= Memorial diamond =

Lab-grown diamonds from animal or human hair or remains

Memorial diamonds (also cremation diamonds) are lab-grown diamonds that are promoted as being produced from carbon extracted from human or pet animal hair or cremated remains that are provided to the producer by the customer.

==History==

The first lab-made diamonds can be dated back to the 1950s, and memorial diamonds started to appear in the market in the early 2000s. More than one company has claimed to be the first to provide memorial diamonds, and both Heart In Diamond and LifeGem have claimed to have a patent covering the growing of a "personalized gem diamond".

==Production process==

Memorial diamonds are produced using hair or ashes, often with other carbon ("lab carbon") added.

In case of hair, it is subjected to heat treatment to extract carbon. Some laboratories also analyze the content of hair. A hair analysis report then serves as a client assurance. The process of unique identification of a diamond and a person based on the hair composition is described in the diamond patent RU2282584

Carbon can be obtained from cremated human or animal remains in a particulate or gaseous form. The carbon is then filtered using a conventional filtering technique. The carbon and other elements are then purified and graphitized, for example by a halogen purification technique.

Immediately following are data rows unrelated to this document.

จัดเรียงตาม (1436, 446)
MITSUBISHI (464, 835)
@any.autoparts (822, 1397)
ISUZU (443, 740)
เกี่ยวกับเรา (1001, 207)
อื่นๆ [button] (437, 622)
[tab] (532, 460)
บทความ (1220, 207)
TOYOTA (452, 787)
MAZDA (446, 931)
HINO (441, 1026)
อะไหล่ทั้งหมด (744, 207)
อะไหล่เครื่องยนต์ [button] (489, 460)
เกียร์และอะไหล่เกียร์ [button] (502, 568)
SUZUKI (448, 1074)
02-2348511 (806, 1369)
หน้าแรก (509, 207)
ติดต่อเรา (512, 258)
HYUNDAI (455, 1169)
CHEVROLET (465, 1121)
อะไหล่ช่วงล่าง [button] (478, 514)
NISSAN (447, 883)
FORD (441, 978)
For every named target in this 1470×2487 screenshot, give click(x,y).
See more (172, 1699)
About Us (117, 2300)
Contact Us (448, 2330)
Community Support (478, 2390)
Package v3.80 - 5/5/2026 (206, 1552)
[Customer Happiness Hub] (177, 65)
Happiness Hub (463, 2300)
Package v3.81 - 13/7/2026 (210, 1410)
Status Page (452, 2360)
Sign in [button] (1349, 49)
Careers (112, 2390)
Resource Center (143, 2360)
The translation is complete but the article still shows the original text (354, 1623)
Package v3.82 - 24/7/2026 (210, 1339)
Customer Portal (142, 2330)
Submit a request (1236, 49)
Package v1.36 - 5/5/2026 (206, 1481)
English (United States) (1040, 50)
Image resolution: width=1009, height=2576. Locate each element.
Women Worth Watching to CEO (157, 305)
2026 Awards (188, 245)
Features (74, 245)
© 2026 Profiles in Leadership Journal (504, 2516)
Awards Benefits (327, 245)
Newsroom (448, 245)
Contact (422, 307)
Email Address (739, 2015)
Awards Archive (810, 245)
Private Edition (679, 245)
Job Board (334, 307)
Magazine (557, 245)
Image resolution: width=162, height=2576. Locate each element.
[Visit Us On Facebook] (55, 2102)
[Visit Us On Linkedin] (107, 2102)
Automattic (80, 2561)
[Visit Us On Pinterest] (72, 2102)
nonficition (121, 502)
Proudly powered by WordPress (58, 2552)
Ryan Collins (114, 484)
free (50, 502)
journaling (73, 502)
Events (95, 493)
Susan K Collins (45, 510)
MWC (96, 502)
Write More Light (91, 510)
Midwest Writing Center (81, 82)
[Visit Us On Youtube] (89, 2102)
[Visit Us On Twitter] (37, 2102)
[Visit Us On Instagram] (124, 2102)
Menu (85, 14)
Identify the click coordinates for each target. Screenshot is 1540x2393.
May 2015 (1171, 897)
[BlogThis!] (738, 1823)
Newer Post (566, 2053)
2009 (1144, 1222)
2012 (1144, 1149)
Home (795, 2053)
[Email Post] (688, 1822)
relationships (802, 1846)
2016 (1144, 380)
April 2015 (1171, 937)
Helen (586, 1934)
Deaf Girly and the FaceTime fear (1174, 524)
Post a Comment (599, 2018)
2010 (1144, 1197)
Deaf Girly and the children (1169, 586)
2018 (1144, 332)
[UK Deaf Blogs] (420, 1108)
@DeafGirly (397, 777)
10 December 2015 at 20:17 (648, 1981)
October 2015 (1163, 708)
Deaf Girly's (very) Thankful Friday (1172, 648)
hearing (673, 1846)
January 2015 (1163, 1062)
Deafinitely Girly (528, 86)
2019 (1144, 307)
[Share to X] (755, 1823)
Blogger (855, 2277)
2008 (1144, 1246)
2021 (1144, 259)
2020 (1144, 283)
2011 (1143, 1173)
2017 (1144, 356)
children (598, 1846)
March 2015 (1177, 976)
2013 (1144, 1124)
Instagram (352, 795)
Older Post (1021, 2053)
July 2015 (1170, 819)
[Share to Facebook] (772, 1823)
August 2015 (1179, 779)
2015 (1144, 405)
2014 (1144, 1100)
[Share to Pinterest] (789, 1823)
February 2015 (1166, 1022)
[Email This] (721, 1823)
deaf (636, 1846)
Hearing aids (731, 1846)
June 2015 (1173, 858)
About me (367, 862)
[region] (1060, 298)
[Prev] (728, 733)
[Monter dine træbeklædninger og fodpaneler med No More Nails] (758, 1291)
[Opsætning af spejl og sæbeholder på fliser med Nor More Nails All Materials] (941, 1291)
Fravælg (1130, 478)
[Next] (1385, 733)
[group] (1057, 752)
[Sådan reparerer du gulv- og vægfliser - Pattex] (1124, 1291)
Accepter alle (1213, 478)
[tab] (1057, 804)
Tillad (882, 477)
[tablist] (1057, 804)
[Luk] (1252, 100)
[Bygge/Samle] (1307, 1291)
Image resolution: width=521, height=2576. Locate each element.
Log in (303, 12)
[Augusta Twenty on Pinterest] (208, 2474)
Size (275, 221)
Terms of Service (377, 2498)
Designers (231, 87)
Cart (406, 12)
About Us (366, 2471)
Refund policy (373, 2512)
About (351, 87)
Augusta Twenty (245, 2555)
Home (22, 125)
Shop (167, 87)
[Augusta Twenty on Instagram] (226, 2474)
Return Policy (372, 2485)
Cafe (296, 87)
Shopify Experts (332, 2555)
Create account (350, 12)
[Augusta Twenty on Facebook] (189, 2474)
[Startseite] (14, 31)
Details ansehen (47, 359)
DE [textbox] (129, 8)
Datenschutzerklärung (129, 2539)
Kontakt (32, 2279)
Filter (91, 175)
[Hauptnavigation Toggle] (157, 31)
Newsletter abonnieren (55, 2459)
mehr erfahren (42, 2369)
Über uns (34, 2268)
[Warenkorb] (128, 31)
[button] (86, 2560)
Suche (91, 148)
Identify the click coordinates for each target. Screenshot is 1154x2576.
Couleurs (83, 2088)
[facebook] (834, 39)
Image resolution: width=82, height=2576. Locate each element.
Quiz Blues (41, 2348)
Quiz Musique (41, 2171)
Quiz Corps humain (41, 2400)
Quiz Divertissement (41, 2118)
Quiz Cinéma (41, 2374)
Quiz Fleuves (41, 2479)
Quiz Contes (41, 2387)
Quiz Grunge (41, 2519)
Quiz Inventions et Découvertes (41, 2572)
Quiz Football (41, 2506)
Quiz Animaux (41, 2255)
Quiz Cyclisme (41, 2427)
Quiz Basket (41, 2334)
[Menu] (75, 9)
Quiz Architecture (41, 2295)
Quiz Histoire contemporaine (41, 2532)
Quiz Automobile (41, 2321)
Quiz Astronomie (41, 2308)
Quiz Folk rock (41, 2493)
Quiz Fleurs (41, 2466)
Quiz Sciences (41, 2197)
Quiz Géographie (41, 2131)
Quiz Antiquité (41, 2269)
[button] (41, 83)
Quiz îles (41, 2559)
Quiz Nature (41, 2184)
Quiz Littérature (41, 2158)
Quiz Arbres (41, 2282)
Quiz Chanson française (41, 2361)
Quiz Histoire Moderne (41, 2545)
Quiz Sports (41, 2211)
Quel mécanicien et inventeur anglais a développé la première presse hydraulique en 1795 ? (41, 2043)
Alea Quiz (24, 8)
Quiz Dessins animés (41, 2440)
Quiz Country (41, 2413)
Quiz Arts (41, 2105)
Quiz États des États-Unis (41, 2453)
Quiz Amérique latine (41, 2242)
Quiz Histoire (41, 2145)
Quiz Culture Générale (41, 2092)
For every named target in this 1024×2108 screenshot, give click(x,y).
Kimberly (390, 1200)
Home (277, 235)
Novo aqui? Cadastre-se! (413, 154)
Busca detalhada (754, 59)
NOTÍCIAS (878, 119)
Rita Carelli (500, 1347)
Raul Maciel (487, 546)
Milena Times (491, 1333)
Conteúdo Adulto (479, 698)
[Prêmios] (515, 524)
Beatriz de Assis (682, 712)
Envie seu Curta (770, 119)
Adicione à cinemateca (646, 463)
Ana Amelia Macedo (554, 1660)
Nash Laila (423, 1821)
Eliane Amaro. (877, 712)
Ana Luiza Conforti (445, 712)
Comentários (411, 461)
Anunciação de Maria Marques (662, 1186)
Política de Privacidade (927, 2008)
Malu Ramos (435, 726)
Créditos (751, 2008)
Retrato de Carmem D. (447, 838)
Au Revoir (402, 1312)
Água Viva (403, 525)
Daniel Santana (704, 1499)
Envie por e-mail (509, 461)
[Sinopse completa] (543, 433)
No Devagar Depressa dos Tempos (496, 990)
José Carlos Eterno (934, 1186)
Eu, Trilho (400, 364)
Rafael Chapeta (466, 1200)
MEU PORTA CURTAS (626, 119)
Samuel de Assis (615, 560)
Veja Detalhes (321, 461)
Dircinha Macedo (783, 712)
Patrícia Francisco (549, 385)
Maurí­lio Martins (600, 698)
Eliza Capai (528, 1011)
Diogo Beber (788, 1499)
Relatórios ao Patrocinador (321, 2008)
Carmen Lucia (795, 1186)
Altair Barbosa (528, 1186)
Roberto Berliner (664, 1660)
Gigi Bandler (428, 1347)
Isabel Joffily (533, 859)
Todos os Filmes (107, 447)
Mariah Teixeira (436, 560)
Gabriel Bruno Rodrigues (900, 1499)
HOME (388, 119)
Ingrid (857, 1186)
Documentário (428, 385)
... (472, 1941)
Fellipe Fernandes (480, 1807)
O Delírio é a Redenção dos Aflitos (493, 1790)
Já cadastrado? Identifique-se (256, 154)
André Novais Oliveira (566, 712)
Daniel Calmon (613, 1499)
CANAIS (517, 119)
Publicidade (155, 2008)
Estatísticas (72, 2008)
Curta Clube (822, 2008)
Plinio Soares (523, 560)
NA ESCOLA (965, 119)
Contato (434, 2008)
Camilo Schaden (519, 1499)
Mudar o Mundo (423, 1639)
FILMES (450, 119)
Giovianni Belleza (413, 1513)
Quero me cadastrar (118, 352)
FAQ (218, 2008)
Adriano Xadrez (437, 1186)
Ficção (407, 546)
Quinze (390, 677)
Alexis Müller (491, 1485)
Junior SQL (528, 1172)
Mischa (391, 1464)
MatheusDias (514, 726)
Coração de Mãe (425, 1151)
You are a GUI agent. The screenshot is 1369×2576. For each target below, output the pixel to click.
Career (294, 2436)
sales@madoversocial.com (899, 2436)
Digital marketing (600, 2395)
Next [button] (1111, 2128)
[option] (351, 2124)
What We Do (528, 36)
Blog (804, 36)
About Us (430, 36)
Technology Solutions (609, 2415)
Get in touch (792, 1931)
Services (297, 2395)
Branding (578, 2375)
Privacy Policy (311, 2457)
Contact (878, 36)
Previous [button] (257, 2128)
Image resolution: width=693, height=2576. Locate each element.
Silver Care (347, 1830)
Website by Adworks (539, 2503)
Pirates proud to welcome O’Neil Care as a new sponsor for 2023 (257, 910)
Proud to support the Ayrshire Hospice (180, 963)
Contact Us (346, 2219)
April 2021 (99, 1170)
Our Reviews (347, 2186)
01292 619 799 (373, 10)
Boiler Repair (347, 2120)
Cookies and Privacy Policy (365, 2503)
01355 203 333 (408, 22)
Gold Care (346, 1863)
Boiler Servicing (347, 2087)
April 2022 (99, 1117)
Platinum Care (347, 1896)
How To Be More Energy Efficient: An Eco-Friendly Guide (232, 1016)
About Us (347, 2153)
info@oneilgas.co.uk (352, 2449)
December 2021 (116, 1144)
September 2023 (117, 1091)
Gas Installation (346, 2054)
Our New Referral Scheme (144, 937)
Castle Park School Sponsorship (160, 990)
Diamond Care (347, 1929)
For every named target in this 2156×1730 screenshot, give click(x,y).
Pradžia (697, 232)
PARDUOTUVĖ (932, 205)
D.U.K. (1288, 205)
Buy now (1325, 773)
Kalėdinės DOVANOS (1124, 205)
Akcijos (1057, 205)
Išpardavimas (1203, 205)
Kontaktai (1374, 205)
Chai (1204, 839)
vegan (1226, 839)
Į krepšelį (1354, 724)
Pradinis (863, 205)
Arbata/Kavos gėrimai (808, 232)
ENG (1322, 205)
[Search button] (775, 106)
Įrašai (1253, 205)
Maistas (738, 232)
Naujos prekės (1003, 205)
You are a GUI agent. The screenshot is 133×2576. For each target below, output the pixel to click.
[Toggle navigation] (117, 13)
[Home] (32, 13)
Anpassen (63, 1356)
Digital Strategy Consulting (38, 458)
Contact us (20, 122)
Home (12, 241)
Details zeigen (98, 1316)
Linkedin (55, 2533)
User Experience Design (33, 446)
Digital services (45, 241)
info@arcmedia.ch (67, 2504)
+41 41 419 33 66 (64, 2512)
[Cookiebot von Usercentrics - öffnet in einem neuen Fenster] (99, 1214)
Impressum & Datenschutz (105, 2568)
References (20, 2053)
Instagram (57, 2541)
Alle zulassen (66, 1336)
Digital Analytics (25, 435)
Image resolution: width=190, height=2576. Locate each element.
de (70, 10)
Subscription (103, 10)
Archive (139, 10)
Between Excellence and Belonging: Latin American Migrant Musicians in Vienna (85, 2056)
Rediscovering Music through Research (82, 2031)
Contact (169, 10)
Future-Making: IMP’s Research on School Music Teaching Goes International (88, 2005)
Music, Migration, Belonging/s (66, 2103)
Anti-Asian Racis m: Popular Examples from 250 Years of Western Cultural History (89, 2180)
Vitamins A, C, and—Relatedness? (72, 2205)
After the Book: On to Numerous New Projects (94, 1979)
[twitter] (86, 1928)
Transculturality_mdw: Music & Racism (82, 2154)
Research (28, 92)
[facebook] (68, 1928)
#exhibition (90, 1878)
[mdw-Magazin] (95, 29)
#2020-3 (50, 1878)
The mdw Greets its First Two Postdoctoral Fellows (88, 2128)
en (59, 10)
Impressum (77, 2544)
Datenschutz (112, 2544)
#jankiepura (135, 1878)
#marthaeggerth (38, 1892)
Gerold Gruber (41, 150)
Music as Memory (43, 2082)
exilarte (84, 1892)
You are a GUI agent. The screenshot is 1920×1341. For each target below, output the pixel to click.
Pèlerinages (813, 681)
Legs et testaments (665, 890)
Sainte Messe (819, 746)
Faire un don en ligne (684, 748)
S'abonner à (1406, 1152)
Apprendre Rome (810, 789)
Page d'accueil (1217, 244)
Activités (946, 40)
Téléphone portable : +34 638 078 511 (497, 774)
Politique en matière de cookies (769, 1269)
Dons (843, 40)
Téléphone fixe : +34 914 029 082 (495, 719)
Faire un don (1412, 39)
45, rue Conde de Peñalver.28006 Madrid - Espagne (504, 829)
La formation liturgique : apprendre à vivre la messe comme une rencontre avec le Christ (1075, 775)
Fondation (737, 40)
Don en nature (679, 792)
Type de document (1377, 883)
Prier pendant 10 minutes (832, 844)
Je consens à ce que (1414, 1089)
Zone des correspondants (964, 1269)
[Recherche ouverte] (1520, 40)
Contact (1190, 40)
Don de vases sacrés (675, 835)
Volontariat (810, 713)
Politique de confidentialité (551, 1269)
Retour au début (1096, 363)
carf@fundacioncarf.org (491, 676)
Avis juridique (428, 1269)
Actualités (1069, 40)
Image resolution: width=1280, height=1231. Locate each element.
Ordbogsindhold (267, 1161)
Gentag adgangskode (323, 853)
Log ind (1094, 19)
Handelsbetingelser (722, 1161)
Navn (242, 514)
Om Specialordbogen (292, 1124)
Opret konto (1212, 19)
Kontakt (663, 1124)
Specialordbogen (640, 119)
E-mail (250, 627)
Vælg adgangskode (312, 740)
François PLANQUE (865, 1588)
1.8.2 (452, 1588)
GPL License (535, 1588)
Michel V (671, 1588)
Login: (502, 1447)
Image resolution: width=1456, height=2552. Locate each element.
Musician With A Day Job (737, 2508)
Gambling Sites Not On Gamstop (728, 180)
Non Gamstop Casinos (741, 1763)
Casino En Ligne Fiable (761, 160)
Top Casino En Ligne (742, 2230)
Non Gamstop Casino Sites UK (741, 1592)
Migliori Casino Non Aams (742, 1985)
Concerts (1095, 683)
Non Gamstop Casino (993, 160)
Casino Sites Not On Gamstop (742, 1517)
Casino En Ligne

The percentage of carbon used that is extracted from the provided material varies by service provider, with some memorial diamonds containing as little as 3% carbon from the provided material, while at least one producer uses only carbon from the provided material.

Some memorial diamonds are graded by gemological laboratories, such as Gemological Institute of America (US) or Birmingham Assay Office (United Kingdom).